Memorial Day weekend is just days away, and visitors from all over will take to the waters of Lake Shasta.
But with the lack of wet weather this past winter, the water levels are 30 feet lower than it was last year on this day.
Officials told us that they anticipate that the water level on the lake will be 40 feet down by Memorial Day.
As the months are heating up, the water in the Shasta Lake Reservoir has been dipping a half a foot each day.
In typical years, this would be a normal occurrence--winter rainfalls bring water in, providing enough to release for irrigation and other needs.
But in a dry year like the one we're having, it leaves some cause for concern.
"It's the math. We don't have a lot coming in, and we're releasing a whole lot more,” said Shasta Dam spokesperson Sheri Harral.
It's only May, but Lake Shasta is already over 37 feet down, and is 77% full.

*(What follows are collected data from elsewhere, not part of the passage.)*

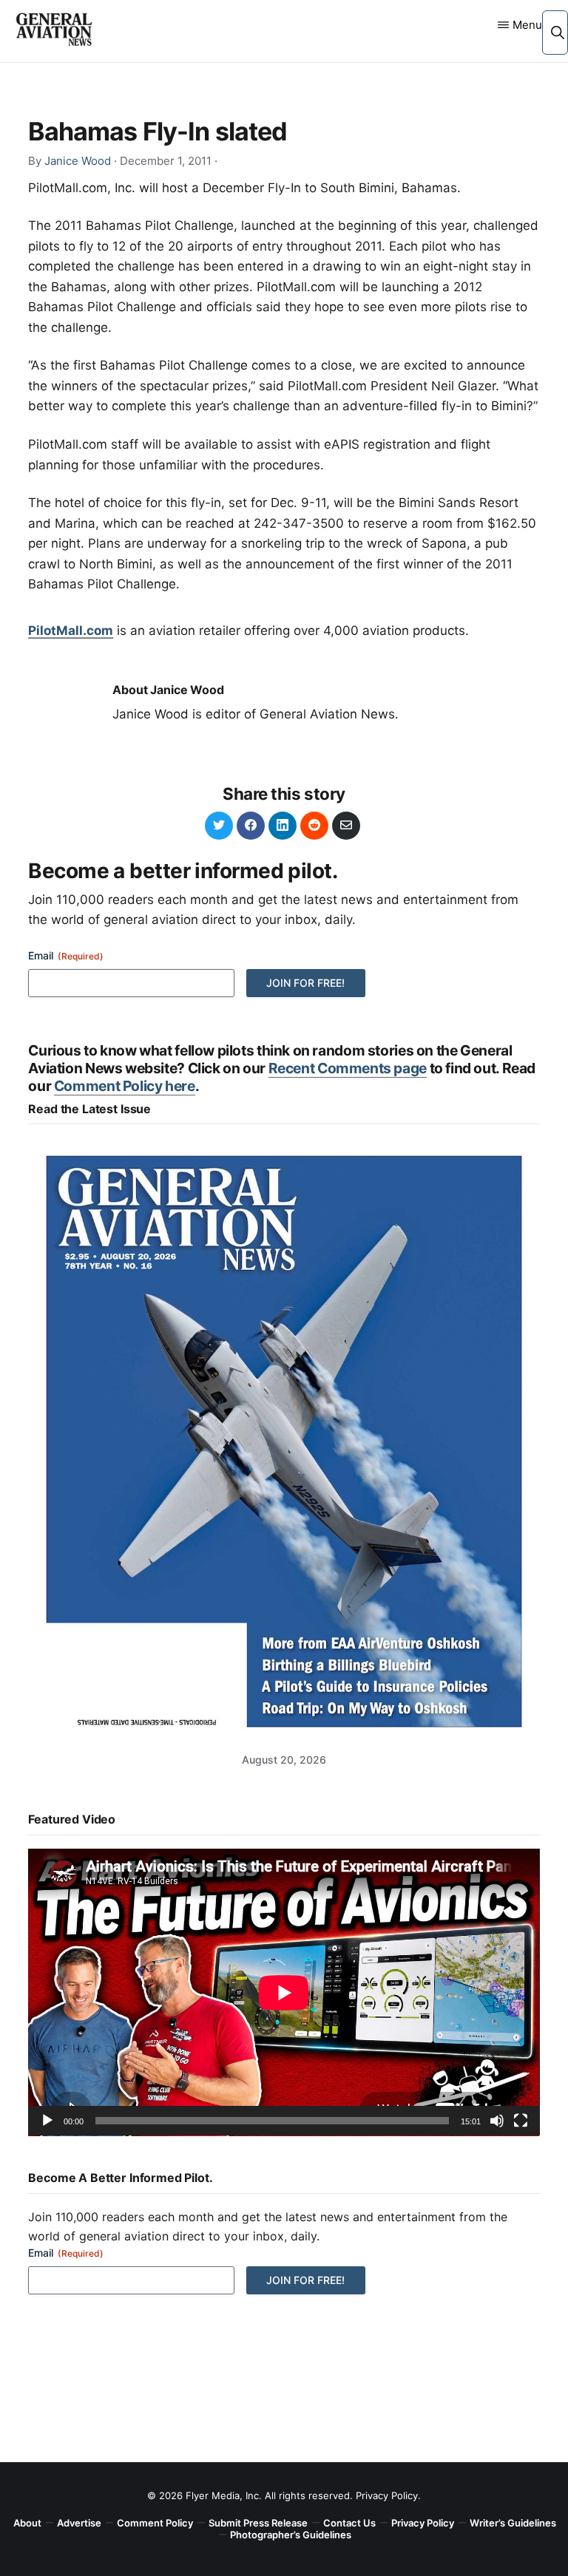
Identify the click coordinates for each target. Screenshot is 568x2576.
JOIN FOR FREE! (305, 982)
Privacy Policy (387, 2495)
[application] (283, 1992)
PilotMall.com (70, 630)
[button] (557, 32)
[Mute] (497, 2120)
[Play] (47, 2120)
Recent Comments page (347, 1068)
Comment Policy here (124, 1086)
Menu (527, 25)
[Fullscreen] (520, 2120)
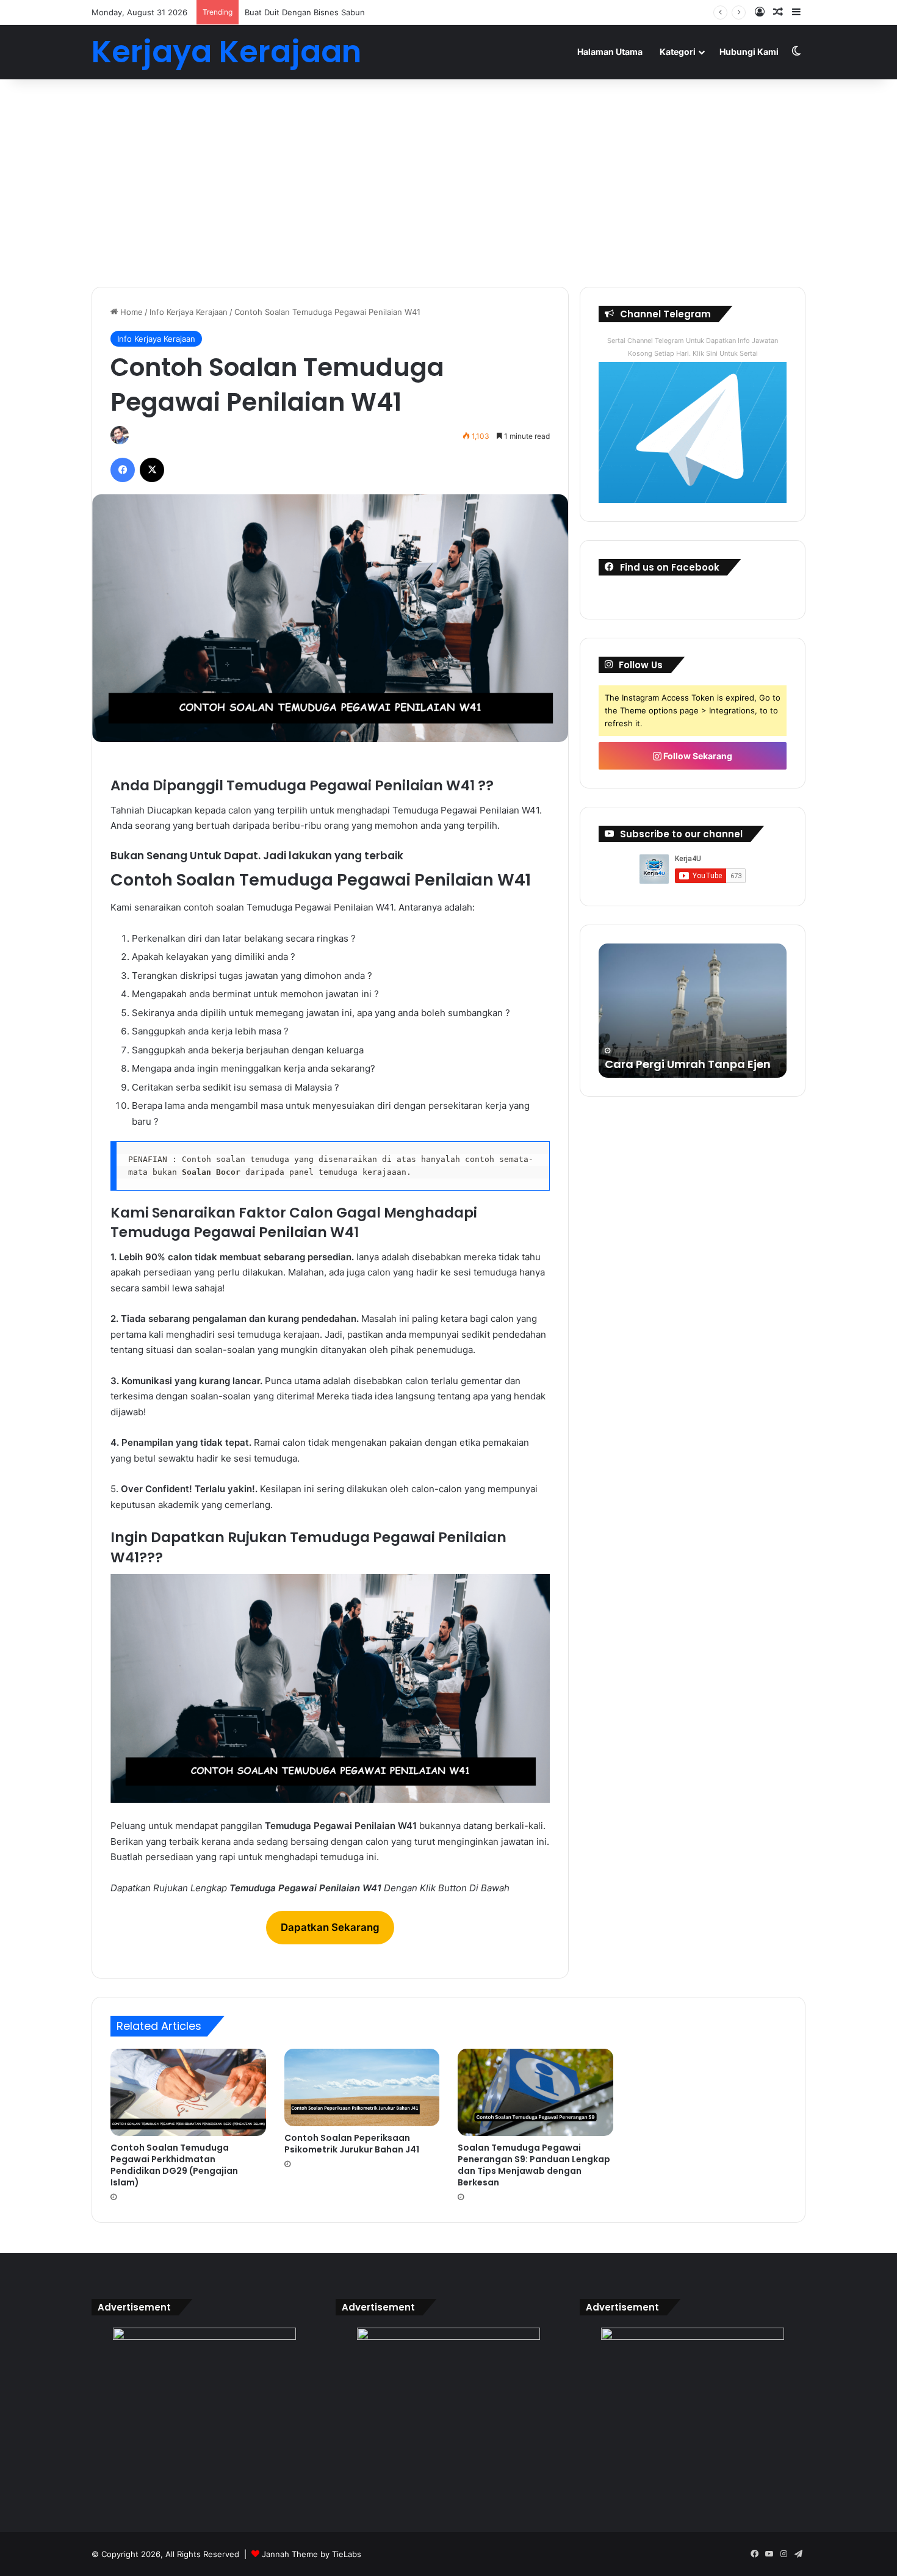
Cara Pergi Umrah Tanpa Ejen (688, 1064)
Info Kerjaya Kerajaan (189, 312)
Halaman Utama (610, 51)
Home (130, 312)
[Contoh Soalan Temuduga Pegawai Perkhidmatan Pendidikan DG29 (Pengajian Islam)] (188, 2093)
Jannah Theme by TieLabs (311, 2554)
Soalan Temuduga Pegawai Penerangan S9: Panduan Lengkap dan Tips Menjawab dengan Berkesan (534, 2164)
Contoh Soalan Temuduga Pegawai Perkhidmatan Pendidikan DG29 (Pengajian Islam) (174, 2164)
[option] (693, 1010)
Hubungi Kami (749, 51)
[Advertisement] (448, 183)
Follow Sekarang (696, 756)
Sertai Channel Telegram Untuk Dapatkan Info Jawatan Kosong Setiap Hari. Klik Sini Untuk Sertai (692, 347)
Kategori (678, 51)
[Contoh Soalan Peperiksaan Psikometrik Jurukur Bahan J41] (362, 2087)
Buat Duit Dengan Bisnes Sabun (305, 12)
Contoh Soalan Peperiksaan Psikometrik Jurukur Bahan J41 (351, 2144)
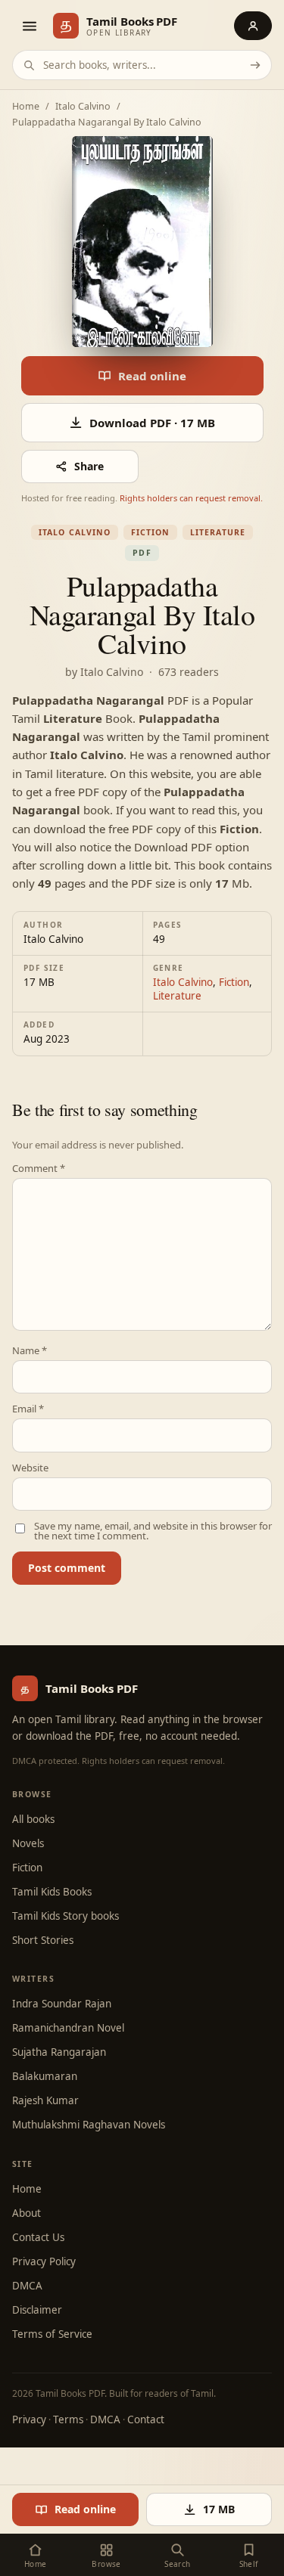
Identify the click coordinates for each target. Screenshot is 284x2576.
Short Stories (42, 1940)
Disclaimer (37, 2310)
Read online (152, 375)
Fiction (150, 532)
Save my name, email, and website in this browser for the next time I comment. (153, 1531)
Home (25, 107)
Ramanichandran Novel (68, 2028)
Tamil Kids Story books (65, 1916)
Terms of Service (52, 2334)
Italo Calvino (83, 107)
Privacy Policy (44, 2261)
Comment (38, 1168)
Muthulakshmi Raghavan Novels (88, 2124)
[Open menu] (28, 25)
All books (33, 1819)
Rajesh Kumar (45, 2100)
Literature (217, 532)
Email (28, 1409)
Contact (145, 2419)
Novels (28, 1843)
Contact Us (38, 2237)
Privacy (29, 2419)
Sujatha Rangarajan (59, 2052)
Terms (68, 2419)
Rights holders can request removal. (191, 498)
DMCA (27, 2285)
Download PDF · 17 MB (152, 422)
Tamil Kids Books (52, 1892)
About (26, 2213)
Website (30, 1468)
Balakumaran (44, 2076)
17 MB (219, 2509)
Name (29, 1351)
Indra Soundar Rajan (61, 2003)
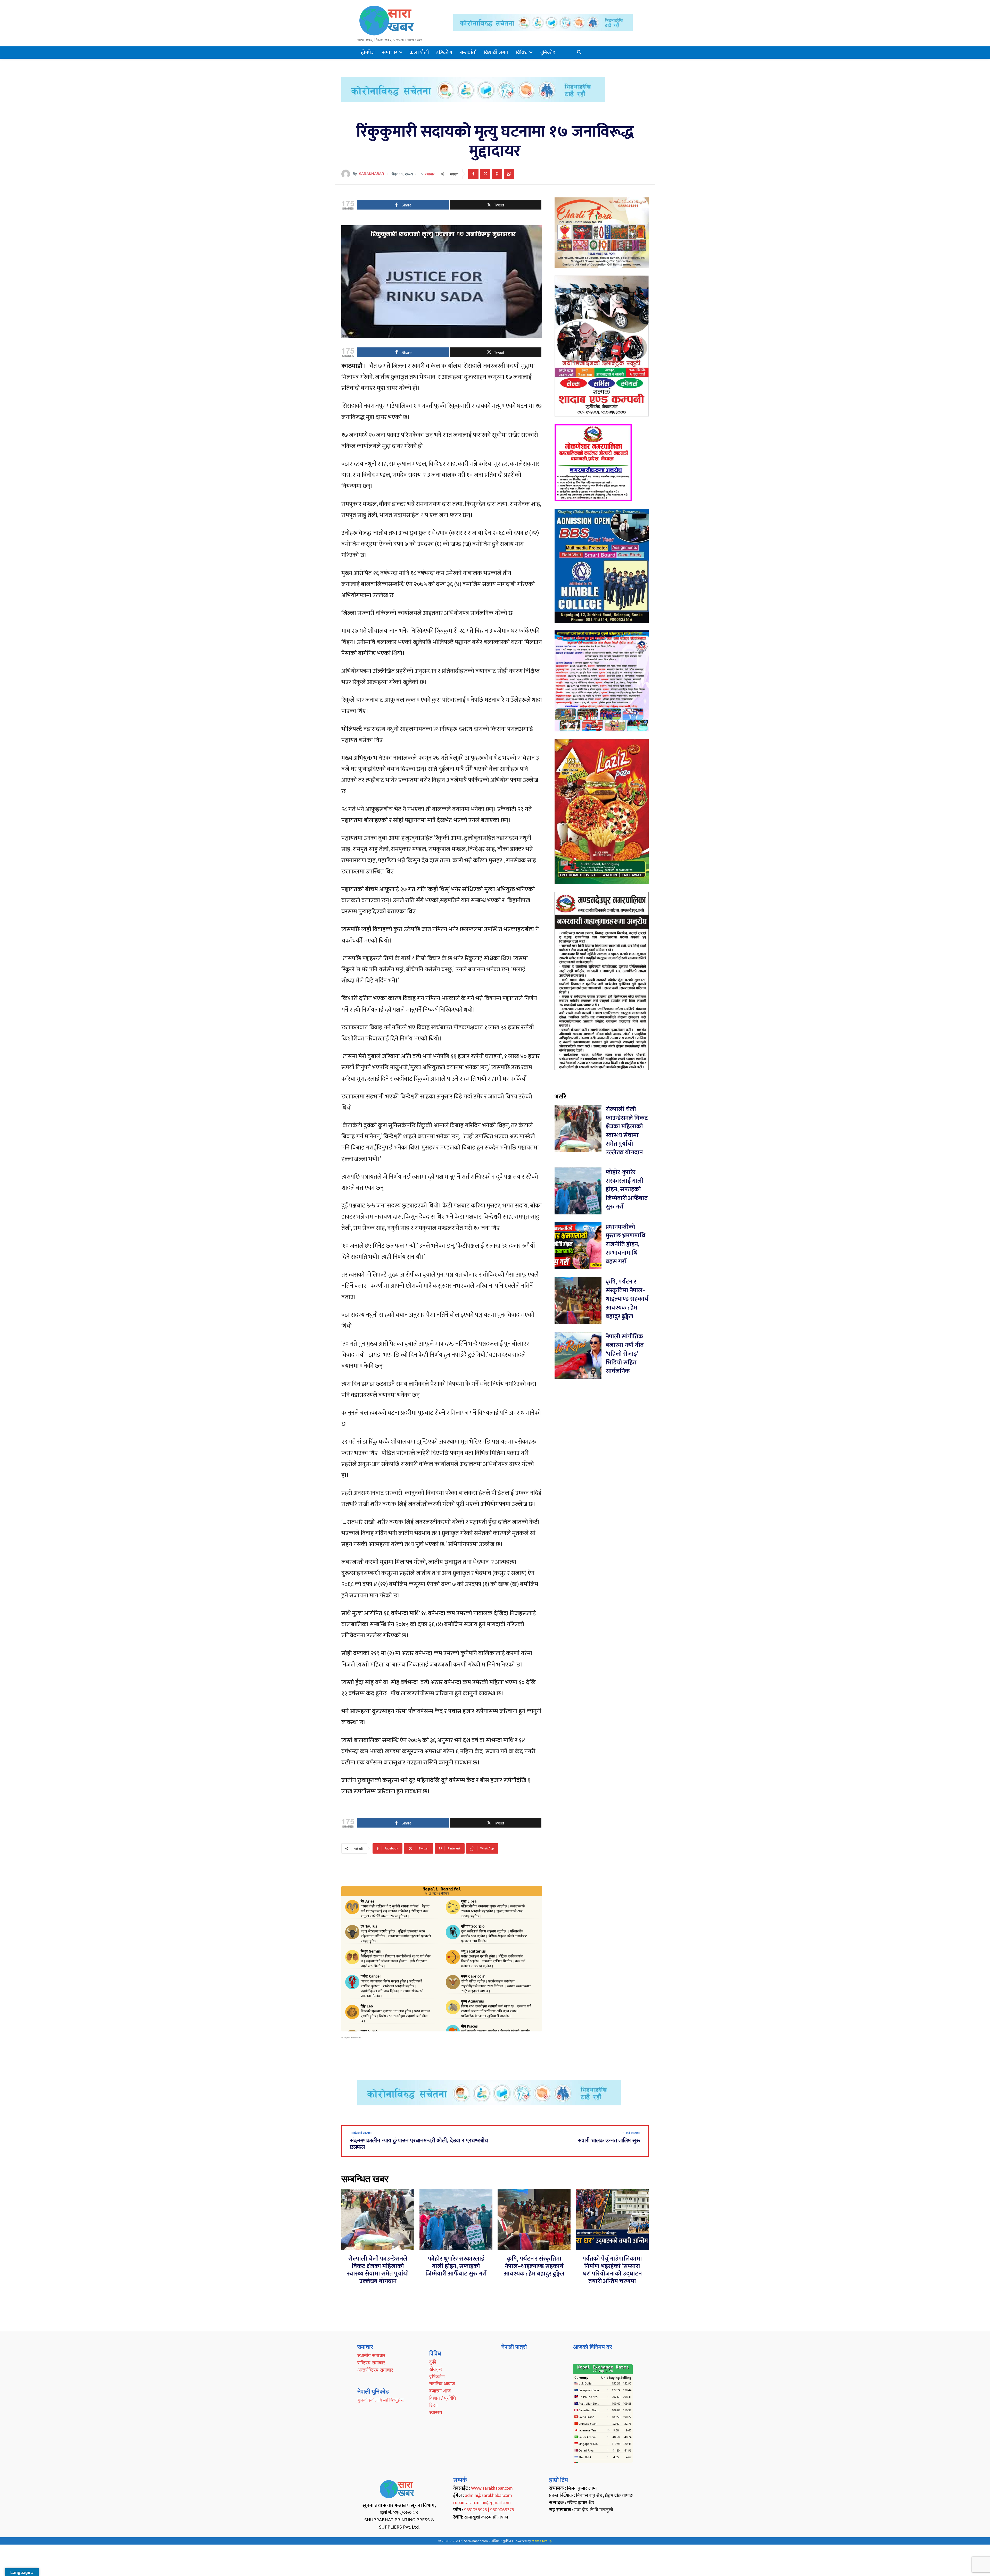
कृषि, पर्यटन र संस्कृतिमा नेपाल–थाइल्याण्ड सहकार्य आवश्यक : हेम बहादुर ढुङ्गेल (627, 1299)
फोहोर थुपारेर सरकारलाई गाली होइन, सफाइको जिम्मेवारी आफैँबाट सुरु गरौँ (627, 1189)
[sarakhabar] (347, 174)
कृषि (432, 2361)
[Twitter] (485, 174)
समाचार (429, 174)
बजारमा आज (440, 2390)
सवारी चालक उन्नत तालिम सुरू (609, 2140)
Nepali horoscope (352, 2037)
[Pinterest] (497, 174)
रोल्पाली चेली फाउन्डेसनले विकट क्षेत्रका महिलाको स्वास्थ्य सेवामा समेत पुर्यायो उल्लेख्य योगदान (627, 1131)
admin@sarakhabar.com (488, 2495)
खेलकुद (435, 2369)
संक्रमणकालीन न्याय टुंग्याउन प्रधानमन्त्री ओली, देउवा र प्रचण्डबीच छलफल (419, 2144)
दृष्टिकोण (437, 2376)
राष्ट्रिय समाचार (371, 2362)
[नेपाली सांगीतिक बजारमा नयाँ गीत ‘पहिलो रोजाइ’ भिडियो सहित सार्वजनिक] (578, 1355)
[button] (579, 52)
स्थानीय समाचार (371, 2355)
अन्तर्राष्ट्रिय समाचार (375, 2369)
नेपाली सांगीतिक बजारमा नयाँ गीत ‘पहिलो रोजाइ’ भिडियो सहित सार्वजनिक (625, 1353)
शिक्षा (433, 2405)
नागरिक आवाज (442, 2383)
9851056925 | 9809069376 (489, 2510)
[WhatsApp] (509, 174)
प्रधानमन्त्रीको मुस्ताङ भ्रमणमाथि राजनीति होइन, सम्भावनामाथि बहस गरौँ (625, 1244)
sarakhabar (371, 174)
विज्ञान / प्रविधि (442, 2398)
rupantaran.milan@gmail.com (482, 2503)
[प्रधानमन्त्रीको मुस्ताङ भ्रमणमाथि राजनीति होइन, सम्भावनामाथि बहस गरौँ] (578, 1245)
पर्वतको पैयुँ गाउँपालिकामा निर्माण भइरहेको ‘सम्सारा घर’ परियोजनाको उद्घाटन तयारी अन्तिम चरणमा (612, 2270)
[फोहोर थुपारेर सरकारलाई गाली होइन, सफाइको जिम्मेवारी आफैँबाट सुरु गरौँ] (578, 1191)
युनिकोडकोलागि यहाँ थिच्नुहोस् (380, 2400)
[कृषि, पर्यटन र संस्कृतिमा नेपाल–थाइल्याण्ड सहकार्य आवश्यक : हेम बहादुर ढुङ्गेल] (578, 1300)
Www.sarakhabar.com (492, 2488)
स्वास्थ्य (435, 2412)
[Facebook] (473, 174)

During the summer months, the lake is a popular destination for boaters, swimmers, and others looking to enjoy a day by the lake.
With less water, they have more obstacles to worry about.
"There's less area to operate your boat in, obviously you have to go around things you wouldn't have to go around in high water," said visitor Ronald Trautwein.
Those familiar with the lake are aware of its cyclical nature, and having empty space is important.
"What people also need to remember--first and foremost for this reservoir flood control is our number one priority. And then of course our water needs. So we need to make sure we have that empty space to hold all the storms,” said Harral.
It's estimated that the water levels will be 60 feet down by the Fourth of July, and 100 feet down by Labor Day.
This is similar to the levels we experienced back in 2009, which was luckily followed by a wet season in 2010.